In the 1990s, after Grady and I had produced a first draft of Boocoo Dinky Dow, I received the most wonderful letter from Zack, the talented husband of a journalist friend. When I'd learned he was a Vietnam vet who served in the 9th Infantry Division (Grady was in the 4th), I had sent him a manuscript. I was touched and encouraged by his response. Here is part of Zack's letter.
"What I think is so important about what you've done is that you've made it possible for a person to tell his story who would otherwise never have told it. Most often, when a soldier tells a story about war, it's a soldier who is or will be a writer. For example, 'The Naked and the Dead' by Norman Mailer, 'Catch 22' by Joseph Heller, etc. Or it's a writer/reporter who, although not a soldier, is at the war in some capacity. Michael Herr, a reporter for Esquire, Rolling Stone and Ramparts, wrote 'Dispatches.' Hemingway wrote 'For Whom the Bell Tolls' after being in the Ambulance Corps.
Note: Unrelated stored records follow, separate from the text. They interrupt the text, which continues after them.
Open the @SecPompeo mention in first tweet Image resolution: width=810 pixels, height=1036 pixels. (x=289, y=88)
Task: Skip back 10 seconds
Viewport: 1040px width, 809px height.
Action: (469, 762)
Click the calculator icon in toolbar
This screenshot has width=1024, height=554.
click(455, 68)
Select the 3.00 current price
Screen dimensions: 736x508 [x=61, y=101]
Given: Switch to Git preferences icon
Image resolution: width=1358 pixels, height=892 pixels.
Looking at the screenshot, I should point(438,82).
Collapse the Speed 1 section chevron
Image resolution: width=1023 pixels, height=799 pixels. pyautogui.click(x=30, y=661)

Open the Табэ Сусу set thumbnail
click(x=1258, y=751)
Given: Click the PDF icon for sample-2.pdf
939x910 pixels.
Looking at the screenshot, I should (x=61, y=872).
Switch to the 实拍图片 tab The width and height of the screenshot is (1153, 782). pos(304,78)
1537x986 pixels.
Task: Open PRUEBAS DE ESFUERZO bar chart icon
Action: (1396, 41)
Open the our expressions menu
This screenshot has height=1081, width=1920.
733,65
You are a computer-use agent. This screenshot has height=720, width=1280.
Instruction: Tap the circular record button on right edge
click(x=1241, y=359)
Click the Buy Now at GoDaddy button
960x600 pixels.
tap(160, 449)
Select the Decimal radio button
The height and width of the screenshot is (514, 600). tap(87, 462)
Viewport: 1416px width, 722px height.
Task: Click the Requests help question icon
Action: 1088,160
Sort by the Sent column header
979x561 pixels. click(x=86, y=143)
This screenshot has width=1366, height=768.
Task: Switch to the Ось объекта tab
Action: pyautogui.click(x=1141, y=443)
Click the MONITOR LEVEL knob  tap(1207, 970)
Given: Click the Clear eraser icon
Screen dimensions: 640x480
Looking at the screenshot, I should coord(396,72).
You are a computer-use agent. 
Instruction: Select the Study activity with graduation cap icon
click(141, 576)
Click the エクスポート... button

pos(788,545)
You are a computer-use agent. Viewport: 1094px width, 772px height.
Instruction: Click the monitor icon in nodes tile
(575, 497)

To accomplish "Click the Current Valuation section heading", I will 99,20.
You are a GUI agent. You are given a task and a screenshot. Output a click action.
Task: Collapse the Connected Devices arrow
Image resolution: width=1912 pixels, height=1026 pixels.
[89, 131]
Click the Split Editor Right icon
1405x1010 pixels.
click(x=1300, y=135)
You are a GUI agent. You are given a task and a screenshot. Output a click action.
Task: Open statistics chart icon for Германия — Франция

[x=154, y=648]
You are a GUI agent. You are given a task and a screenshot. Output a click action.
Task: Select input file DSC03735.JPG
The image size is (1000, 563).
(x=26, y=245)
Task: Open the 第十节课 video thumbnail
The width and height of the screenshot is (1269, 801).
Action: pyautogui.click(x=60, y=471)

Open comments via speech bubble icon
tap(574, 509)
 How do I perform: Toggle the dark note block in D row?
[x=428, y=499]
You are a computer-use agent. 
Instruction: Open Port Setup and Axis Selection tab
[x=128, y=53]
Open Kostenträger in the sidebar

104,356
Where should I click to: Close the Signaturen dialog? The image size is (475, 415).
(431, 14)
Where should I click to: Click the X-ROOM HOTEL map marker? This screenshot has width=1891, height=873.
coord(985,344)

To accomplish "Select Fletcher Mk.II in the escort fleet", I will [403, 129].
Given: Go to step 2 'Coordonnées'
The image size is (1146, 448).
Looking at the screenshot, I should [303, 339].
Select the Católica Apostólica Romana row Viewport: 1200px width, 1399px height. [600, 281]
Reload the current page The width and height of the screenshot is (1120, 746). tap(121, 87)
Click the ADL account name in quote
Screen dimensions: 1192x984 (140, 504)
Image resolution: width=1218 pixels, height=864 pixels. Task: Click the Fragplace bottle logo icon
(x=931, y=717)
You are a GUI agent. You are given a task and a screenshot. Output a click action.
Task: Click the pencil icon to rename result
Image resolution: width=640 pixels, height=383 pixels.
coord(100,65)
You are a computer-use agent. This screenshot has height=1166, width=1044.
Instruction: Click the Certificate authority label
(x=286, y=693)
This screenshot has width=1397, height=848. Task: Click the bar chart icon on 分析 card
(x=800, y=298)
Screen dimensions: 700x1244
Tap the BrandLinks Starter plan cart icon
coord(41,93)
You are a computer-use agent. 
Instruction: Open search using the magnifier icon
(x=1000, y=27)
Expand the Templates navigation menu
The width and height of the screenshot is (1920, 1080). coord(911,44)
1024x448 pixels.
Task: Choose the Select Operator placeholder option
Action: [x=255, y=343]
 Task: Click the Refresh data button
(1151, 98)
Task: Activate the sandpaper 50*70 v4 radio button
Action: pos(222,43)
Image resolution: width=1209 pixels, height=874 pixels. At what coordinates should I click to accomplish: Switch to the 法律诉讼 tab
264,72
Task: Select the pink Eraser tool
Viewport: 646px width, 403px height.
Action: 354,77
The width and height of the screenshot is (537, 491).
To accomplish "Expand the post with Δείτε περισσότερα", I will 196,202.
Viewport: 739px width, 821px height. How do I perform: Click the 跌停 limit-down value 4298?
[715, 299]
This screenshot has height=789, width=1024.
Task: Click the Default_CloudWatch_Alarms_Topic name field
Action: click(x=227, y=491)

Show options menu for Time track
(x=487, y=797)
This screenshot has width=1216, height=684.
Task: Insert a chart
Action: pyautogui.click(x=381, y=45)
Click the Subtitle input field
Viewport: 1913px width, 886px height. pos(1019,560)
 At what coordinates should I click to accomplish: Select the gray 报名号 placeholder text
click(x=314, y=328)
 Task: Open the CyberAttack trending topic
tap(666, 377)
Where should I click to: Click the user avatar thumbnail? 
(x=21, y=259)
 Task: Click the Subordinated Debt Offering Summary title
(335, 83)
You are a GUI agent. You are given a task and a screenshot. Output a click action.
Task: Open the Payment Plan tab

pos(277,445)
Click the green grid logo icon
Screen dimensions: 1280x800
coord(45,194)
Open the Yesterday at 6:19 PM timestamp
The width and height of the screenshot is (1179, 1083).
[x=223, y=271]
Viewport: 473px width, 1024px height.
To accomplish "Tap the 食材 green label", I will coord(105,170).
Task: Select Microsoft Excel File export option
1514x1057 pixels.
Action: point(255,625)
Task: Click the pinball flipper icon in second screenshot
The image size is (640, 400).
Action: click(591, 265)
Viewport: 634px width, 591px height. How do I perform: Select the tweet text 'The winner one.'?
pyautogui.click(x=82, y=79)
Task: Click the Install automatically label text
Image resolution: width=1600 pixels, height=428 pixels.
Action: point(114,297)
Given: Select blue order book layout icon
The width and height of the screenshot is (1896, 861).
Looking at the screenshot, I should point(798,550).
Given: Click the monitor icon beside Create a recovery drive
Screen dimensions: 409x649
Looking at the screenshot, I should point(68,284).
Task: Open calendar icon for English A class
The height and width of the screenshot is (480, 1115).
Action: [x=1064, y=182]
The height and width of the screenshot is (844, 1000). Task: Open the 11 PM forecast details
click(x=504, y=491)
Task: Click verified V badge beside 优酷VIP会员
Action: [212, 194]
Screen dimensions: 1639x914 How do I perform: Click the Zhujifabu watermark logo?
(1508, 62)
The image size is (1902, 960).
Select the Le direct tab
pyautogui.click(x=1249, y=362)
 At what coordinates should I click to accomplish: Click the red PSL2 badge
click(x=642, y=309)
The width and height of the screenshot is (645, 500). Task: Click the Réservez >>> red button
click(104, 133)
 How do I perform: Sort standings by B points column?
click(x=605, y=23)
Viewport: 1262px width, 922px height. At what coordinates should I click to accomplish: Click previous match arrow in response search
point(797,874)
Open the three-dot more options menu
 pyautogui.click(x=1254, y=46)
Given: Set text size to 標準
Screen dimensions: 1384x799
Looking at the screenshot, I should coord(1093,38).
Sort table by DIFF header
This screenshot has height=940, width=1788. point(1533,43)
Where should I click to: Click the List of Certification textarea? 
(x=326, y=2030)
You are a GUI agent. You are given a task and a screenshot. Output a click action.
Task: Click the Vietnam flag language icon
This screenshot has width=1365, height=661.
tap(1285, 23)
But it's unusual that an ordinary soldier who is not a writer can tell his own story.
"I thought the ambush scene where Grady gets wounded was particularly good. What I most liked about it was there's no sense of orientation. It's an incredible kind of chaos -- which I think is very close to the truth. and some of the details -- the way Grady sees three little red marks suddenly appear on the back of the solder standing above him -- I don't think could be invented by the best writer in the world."
Zack was never able to meet Grady, but told me how much he wished he could. Our readers regularly say that, and it's the highest compliment that "Boocoo Dinky Dow" receives.